Abstract

Study of radio supernovae over the past 27 years includes more than three dozen detected objects and more than 150 upper limits. From this work it is possible to identify classes of radio properties, demonstrate conformance to and deviations from existing models, estimate the density and structure of the circumstellar material and, by inference, the evolution of the presupernova stellar wind, and reveal the last stages of stellar evolution before explosion. It is also possible to detect ionized hydrogen along the line of sight, to demonstrate binary properties of the presupernova stellar system, and to detect clumpiness of the circumstellar material.Along with reviewing these general properties of the radio emission from supernovae, we present our extensive observations of the radio emission from supernova (SN) 1993J in M 81 (NGC 3031) made with the Very Large Array and other radio telescopes.

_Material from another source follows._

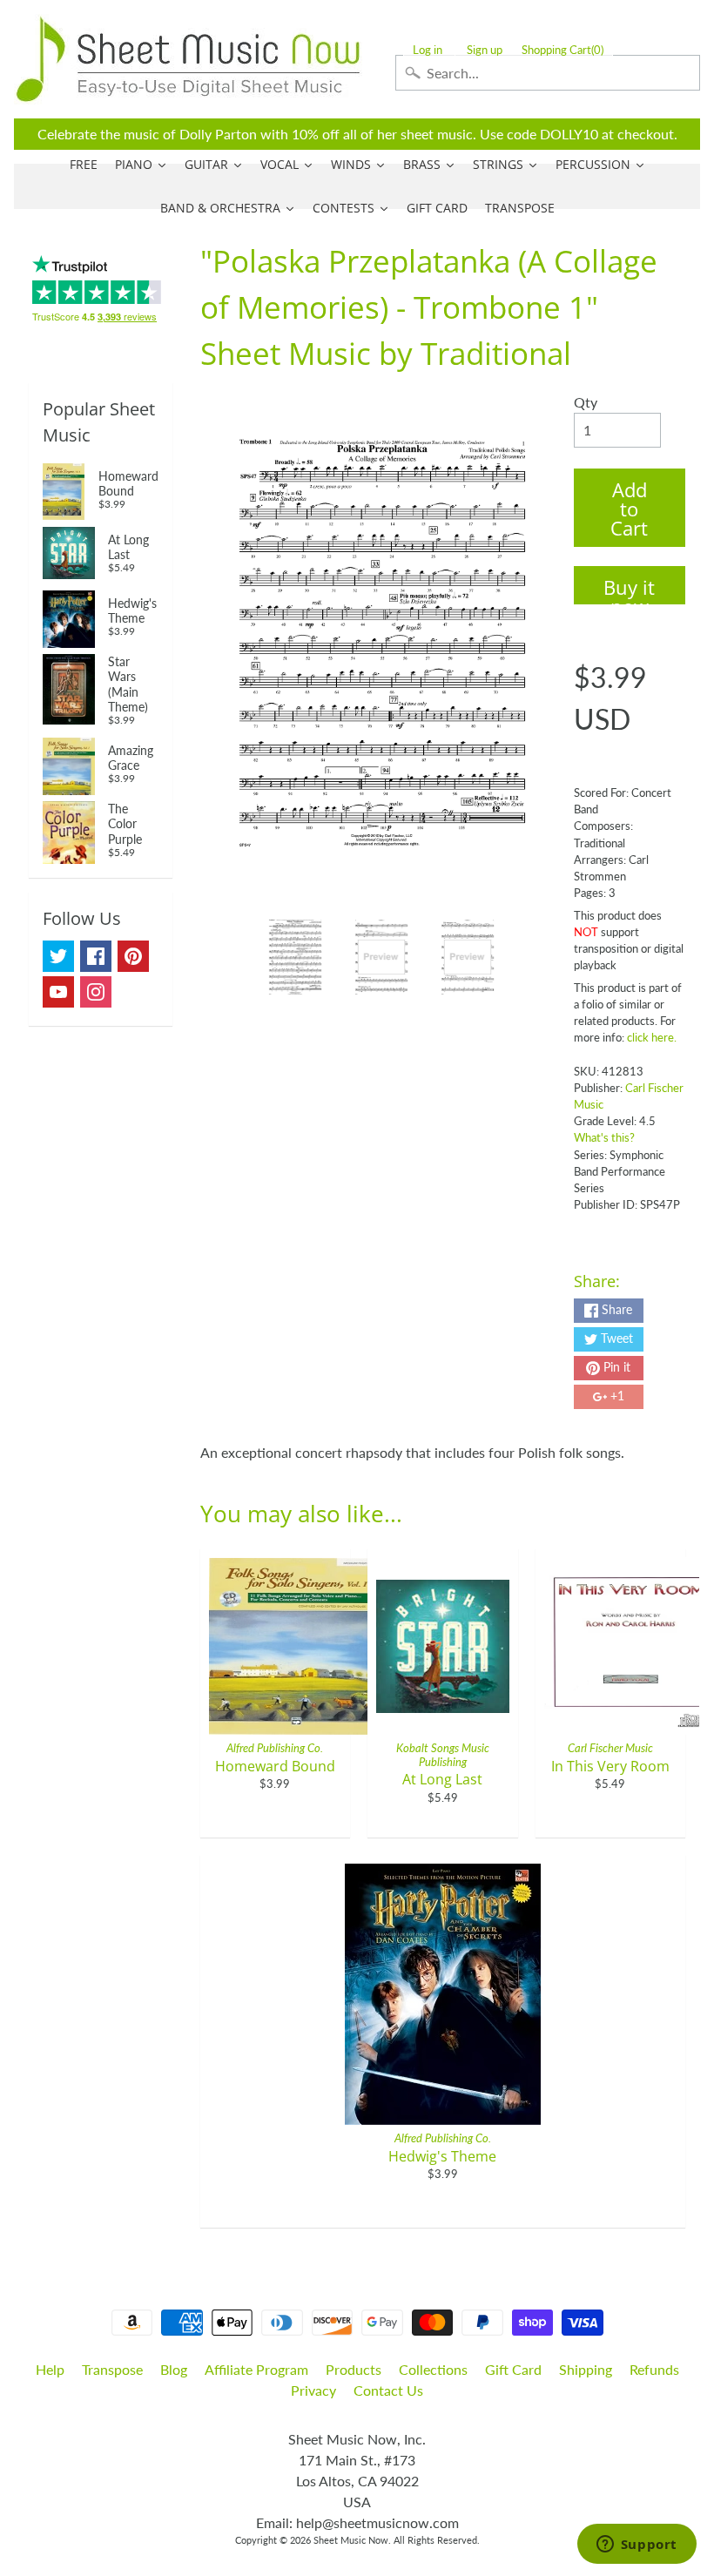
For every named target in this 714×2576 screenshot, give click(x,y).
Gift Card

The SN 1993J radio emission evolves regularly in both time and frequency, and the usual interpretation in terms of shock interaction with a circumstellar medium (CSM) formed by a pre‐supernova stellar wind describes the observations rather well considering the complexity of the phenomenon. However: 1) The highest frequency measurements at 85 – 110 GHz at early times (< 40 days) are not well fitted by the parameterization which describes the cm wavelength measurements rather well. 2) At mid‐cm wavelengths there is often deviation from the fitted radio light curves, particularly near the peak flux density, and considerable shorter term deviations in the declining portion when the emission has become optically thin. 3) At a time ∼ 3100 days after shock breakout, the decline rate of the radio emission steepens from (t+β)β ∼ −0.7 to β ∼ −2.7 without change in the spectral index (v+α; α ∼ −0.81). However, this decline is best described not as a power‐law, but as an exponential decay starting at day ∼ 3100 with an e‐folding time of ∼ 1100 days. 4) The best overall fit to all of the data is a model including both non‐thermal synchrotron self‐absorption (SSA) and a thermal free‐free absorbing (FFA) components at early times, evolving to a constant spectral index, optically thin decline rate, until a break in that decline rate at day ∼ 3100, as mentioned above. Moreover, neither a purely SSA nor a purely FFA absorbing model can provide a fit that simultaneously reproduces the light curves, the spectral index evolution, and the brightness temperature evolution.